Explore the material:
1. Output the passage of the text on New York's climate law between "New York becomes" and "up toxic waste.", inclusive.
2. Summarize the text on New York's climate law in two sentences.

The law aims to shift some of the costs of adapting to climate change from individual taxpayers to the oil, gas and coal companies that the law says are responsible.

Under the law, the state will spend the money it raises on climate change mitigation, including upgrading roads, water and sewer systems, buildings and other infrastructure, according to Reuters.

“New York has fired a shot that will be heard around the world: It will hold the companies most responsible for the climate crisis accountable,” New York State Senator Liz Krueger, a Democrat who co-authored the legislation, said in a statement.

Kruger said in her statement that repairing damage and adapting to extreme weather caused by climate change will cost New York more than $500 billion by 2050, adding that Big Oil has made more than $1 trillion in profits since January 2021 and has known since at least the 1970s that extracting and burning fossil fuels contributes to climate change.

Fossil fuel companies would be fined based on the amount of greenhouse gases they emitted into the atmosphere between 2000 and 2018, with the money to be paid into the Climate Superfund starting in 2028. This would apply to any company identified by the New York Department of Environmental Conservation as responsible for more than 1 billion tons of global greenhouse gas emissions.

New York becomes the second state to pass such a law after Vermont passed its own version this summer. The laws are modeled on state rules that require polluters to pay to clean up toxic waste.

Record excerpts:
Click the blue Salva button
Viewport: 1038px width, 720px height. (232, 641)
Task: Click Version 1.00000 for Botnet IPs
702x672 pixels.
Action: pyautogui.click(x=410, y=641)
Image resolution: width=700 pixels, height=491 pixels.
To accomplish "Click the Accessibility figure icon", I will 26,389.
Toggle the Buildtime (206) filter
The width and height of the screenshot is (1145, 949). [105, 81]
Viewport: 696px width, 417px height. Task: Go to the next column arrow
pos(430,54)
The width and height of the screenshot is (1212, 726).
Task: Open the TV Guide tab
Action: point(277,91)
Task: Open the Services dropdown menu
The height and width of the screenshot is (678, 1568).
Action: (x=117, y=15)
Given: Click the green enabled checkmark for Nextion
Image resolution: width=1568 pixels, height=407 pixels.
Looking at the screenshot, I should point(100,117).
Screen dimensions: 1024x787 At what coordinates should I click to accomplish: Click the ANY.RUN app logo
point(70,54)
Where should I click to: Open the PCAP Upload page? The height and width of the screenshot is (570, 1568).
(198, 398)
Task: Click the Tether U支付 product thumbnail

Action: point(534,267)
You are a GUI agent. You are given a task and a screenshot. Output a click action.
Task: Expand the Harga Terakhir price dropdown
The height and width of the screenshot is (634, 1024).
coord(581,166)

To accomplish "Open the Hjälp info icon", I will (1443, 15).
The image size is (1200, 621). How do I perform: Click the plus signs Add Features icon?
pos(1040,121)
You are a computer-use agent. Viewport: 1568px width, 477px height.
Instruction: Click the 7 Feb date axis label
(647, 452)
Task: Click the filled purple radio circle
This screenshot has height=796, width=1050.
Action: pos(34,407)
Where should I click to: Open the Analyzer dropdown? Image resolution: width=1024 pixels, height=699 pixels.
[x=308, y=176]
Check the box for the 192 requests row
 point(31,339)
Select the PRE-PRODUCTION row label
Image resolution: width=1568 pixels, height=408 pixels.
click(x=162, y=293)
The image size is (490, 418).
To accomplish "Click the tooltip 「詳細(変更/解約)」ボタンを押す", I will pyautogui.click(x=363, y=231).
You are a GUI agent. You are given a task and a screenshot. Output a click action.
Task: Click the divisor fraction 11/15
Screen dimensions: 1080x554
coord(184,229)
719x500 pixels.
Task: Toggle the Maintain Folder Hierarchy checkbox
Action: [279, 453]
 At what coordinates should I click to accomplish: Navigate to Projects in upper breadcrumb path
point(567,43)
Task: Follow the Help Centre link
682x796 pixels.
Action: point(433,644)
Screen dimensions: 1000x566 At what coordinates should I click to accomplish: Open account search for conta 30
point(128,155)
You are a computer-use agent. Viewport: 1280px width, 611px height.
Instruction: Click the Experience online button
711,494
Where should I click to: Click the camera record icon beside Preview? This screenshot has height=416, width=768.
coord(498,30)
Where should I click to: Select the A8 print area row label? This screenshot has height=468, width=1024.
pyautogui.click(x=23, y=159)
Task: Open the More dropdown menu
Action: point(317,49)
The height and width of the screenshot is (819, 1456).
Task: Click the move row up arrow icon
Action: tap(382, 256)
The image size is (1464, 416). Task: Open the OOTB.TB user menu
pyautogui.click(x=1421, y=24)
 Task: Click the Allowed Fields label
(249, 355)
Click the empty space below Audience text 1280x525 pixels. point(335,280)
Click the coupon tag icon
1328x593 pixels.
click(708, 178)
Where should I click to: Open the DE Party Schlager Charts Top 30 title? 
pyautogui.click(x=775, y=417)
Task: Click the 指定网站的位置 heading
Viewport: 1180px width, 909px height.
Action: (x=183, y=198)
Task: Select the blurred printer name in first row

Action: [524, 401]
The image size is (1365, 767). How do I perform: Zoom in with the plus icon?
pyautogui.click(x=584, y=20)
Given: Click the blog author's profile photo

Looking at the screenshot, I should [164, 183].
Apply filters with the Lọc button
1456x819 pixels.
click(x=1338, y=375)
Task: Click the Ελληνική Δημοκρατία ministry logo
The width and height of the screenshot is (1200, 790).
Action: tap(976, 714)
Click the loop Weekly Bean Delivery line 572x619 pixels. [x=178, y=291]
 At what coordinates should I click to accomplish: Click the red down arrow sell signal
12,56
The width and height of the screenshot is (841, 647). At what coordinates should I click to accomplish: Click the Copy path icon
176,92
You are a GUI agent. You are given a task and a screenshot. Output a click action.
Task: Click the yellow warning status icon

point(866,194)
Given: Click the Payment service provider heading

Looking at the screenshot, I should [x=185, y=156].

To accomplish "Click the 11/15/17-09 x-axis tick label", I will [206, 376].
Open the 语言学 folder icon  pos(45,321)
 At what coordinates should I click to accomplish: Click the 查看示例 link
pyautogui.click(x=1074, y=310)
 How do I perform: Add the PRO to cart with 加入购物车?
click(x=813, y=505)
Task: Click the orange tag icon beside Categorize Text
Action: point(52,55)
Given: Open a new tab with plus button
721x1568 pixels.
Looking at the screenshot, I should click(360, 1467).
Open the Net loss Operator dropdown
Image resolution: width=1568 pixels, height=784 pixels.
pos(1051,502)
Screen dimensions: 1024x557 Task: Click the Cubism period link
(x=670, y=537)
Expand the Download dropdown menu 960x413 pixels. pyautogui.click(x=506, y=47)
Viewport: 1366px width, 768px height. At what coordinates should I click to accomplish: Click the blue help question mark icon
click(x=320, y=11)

Answers for the exercise:
1.
New York becomes the second state to pass such a law after Vermont passed its own version this summer. The laws are modeled on state rules that require polluters to pay to clean up toxic waste.

2. New York has passed a law that fines fossil fuel companies responsible for more than 1 billion tons of global greenhouse gas emissions, based on what they emitted between 2000 and 2018, with payments into a Climate Superfund starting in 2028. The state will spend the money on climate change mitigation such as upgrading roads, water and sewer systems, and buildings, and New York is the second state after Vermont to pass such a law.